Gran parte de la influencia que tiene China se
sustenta en un enorme superávit comercial y en el
ahorro resultante, un abrupto contraste con las
acuciantes deudas de algunos gobiernos europeos.
Rossi estima que de los 2,5 billones de reservas en
moneda extranjera que tiene China, casi un billón es
en papeles europeos.
Esa cifra, según Rossi, sigue siendo mucho menos que
los 1,5 billones invertidos en Estados Unidos, pero
de todos modos revelaría que actualmente China tiene
en su poder alrededor del 10 por ciento de la deuda
gubernamental de toda la eurozona.
Según Rossi, cualquier nueva promesa de compra de
bonos llega como corolario de las cuantiosas
inversiones ya existentes, y su propósito principal
es generar un efecto de apoyo psicológico para el
euro. Pero el interés de Pekín va más allá de la
estabilidad del euro. Una profunda y prolongada
depresión económica en Europa perjudicaría la
economía china, ya que vende el 25 por ciento de sus
exportaciones a ese bloque continental.
Grecia, España y Portugal son relativamente pequeños
en términos comerciales, pero su colapso afectaría a
Alemania, que en los primeros seis meses de 2010
engulló alrededor de 38.000 millones de dólares en
exportaciones chinas, mientras que abastece a las
elites de la República Popular de autos de lujos,
inversiones industriales y tecnología de avanzada.
Los recientes acuerdos de China con los miembros más
débiles de Europa también incluyen inversiones en
sectores clave, como puertos y telecomunicaciones,
que otros países se han mostrado remisos a aceptar.
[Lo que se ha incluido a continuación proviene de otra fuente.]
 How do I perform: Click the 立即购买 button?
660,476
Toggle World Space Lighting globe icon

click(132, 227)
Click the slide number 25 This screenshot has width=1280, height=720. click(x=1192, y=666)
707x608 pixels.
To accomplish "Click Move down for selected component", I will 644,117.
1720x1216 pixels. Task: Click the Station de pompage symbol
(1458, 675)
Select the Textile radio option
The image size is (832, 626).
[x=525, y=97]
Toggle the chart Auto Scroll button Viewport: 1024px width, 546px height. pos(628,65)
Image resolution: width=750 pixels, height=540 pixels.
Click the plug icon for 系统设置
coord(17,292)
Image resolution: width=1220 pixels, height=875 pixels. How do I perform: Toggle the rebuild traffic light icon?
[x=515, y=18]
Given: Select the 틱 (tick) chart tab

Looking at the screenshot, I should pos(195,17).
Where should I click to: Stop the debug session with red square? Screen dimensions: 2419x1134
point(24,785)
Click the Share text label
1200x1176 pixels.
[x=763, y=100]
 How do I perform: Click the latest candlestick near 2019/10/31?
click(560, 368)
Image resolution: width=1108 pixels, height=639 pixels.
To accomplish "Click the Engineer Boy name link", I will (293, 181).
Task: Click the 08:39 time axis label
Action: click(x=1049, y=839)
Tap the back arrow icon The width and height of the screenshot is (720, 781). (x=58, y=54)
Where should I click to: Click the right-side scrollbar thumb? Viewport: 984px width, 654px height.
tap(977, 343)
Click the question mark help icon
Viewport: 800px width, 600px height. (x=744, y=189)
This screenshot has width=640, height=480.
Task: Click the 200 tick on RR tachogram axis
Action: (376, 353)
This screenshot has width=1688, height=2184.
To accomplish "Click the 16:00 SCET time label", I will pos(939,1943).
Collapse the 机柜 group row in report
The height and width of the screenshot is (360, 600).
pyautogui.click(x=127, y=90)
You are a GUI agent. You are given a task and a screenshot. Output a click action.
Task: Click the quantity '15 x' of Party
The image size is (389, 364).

La posibilidad de atar indirectamente el mercado de
la deuda con otros acuerdos comerciales representa
para China "una oportunidad soñada para cerrar
algunos negocios altamente lucrativos", dice
Jonathan Holslag, investigador del Instituto de
Estudios Chinos Contemporáneos de la Universidad de
Bruselas.
Costos políticos
Algunos analistas temen que la ayuda financiera
tenga costos políticos. España y Portugal han
apoyado el pedido de China de que se le otorgue el
estatus de economía de mercado, mientras que Grecia,
Italia y otros países están presionando a la Unión
Europea para que levante el embargo de armas que le
fue impuesto a China después de la masacre de la
plaza Tiananmen, en 1989.
Cuando la alta representante para Asuntos Exteriores
de la Unión Europea, Catherine Ashton, preparó su
informe sobre las relaciones del bloque con China,
los Estados miembros con serias dificultades
financieras tuvieron una postura benévola en casi
todos los temas, según Holslag. "Ese fue el primer
indicio real de que nuestra creciente dependencia
económica de China tiene consecuencias." Otros
piensan que el verdadero interés de China no pasa
por ayudar a los países europeos en su batalla con
los tenedores de bonos, sino que intenta mantener
bajo control la incesante presión política
norteamericana.
Lutz Karpowitz, veterano experto en el mercado de
monedas del Commerzbank de Fráncfort, dice que China
es consciente de que debe permitir que su moneda -el
artificialmente devaluado yuan- suba respecto del
dólar, para sacarse de encima a los legisladores de
la Casa Blanca y el Congreso, pero que Pekín
prefiere hacerlo en el contexto de un dólar en
caída. Si el euro y otras monedas aumentan, China no
tendrá necesidad de liberar el precio del yuan, ya
que su valor de intercambio comercial sería
aproximadamente el mismo.
"Es todo cháchara política", dice Karpowitz. "No les
importa ni Portugal ni Grecia, y no estoy seguro de
que tengan un interés real en las reformas
implementadas en España."
Como la desocupación en Estados Unidos sigue siendo
obstinadamente alta, China se ha convertido cada vez
más en el blanco ideal de los políticos
norteamericanos. Mientras Estados Unidos sigue
acumulando un gigantesco déficit en su balanza
comercial, China amasa un también gigantesco
superávit, y su poderío industrial crece día tras
día.
Los economistas dicen que en un contexto de libre
flotación cambiaria y en las actuales
circunstancias, el yuan subiría respecto al dólar.
El problema, al menos como lo ven en Estados Unidos,
es que no ha sucedido porque las autoridades chinas
quieren mantener deprimida su moneda para sostener
ese crecimiento impulsado por las exportaciones.